I have a recollection of the aghastness of Hugh's countenance at this announcement; then a vision of his arms stretched out, and my tumbling into them, and then my spirit went away for a space, as spirits will sometimes, though whither they go has never, by ancients or moderns, been satisfactorily explained.

As soon as my soul comes back from that trip—how long it is absent I know not—I begin to sneeze violently, and my eyes water profusely, which is the less to be wondered at, as I find a very large bottle of strongest salts held right under my nose, and sending its pungent vapours up my nostrils.

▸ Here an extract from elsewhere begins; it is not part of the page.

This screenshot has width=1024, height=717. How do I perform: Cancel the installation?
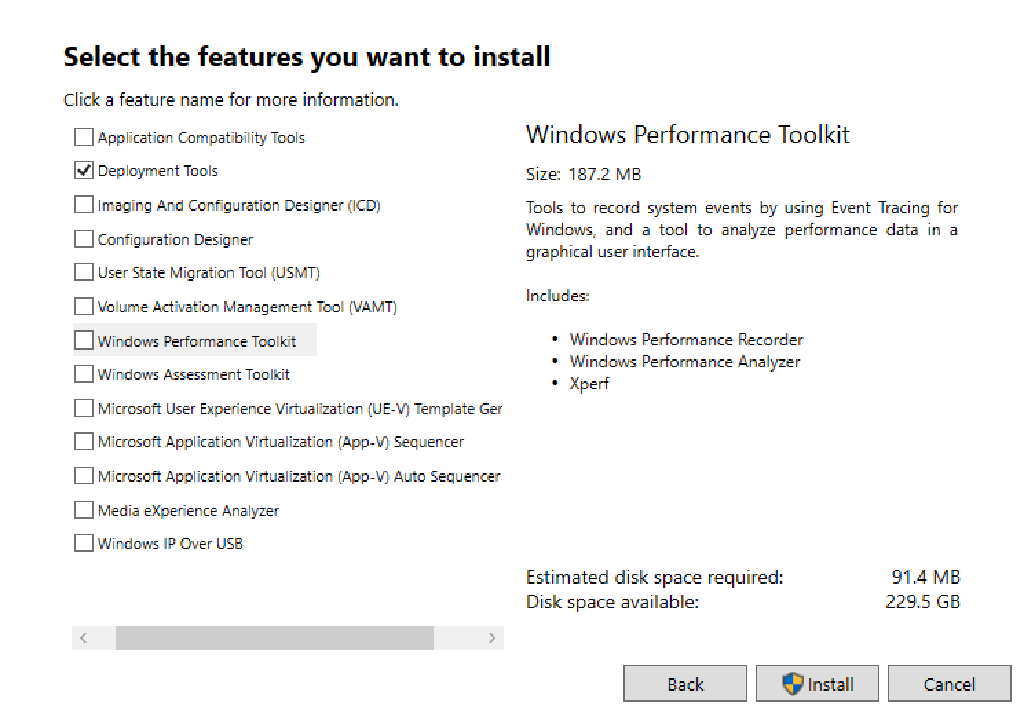coord(949,683)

I push it away, and look about me. I am in a room I never was in before, an inn parlour evidently; a small room where stalest tobacco and stalest beer contend for kingship over the dominion of smell; a very big‐patterned brown and yellow paper on the walls; Lord Stencliffe in a cocked hat and red page: 308 coat, and with a battle furiouser than Armageddon, of which he is apparently unaware, raging behind him, over the chimneypiece; Adam and Eve au naturel, over the sideboard; the woman of Samaria, very embonpoint, in a corner; a broken lustre and two crockery lambs on the mantleshelf, and three or four horse‐hair chairs.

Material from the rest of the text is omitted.